BEGIN Input data

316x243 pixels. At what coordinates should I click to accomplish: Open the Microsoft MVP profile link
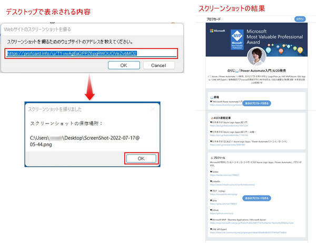(251, 224)
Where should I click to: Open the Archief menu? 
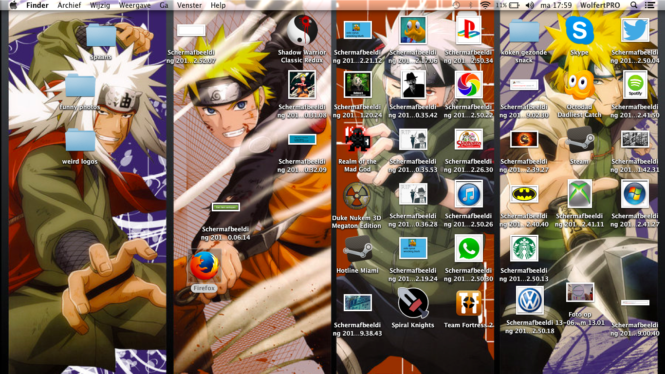(69, 5)
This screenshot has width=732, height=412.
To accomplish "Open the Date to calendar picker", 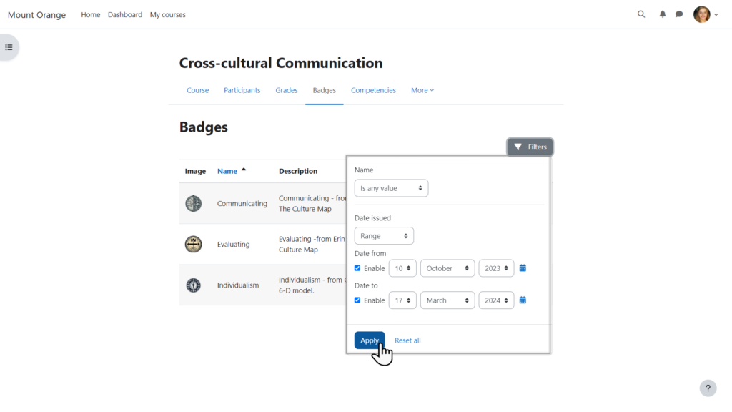I will pyautogui.click(x=523, y=300).
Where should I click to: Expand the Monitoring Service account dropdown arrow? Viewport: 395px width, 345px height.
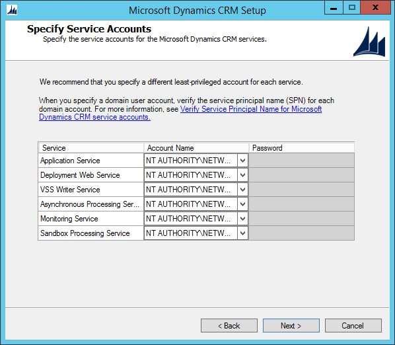coord(242,219)
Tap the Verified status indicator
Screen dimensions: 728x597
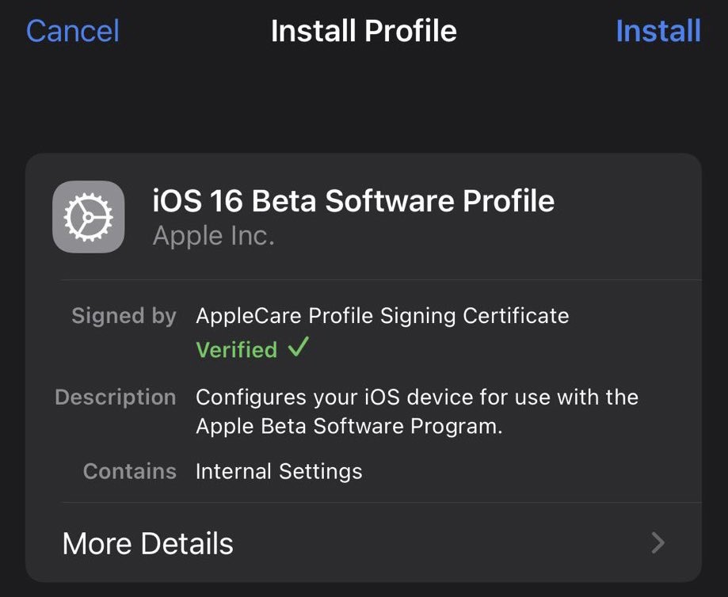(x=238, y=349)
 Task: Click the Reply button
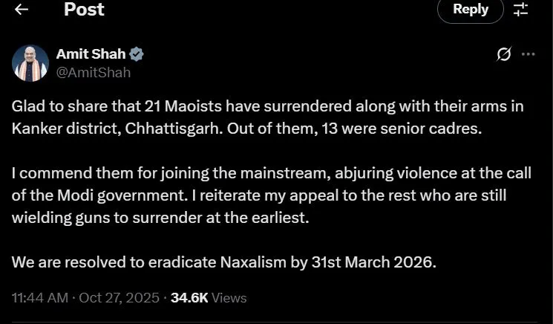[x=470, y=10]
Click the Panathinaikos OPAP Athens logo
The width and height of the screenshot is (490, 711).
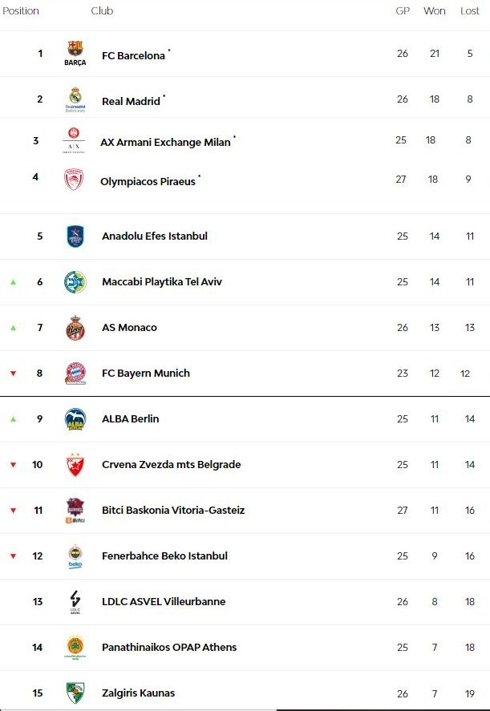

END Input data

◆ Your task
What you need to retype is every line from the one that has "Where should I click to: Expand" through the last line of the listing, both included, with the pictures left out.

◆ Solved exercise
Where should I click to: Expand the Monitoring Service account dropdown arrow? Viewport: 395px width, 345px height.
coord(242,219)
Tap the Verified status indicator
Screen dimensions: 728x597
(x=238, y=349)
 Task: Click the Reply button
[x=470, y=10]
Click the Panathinaikos OPAP Athens logo
The width and height of the screenshot is (490, 711).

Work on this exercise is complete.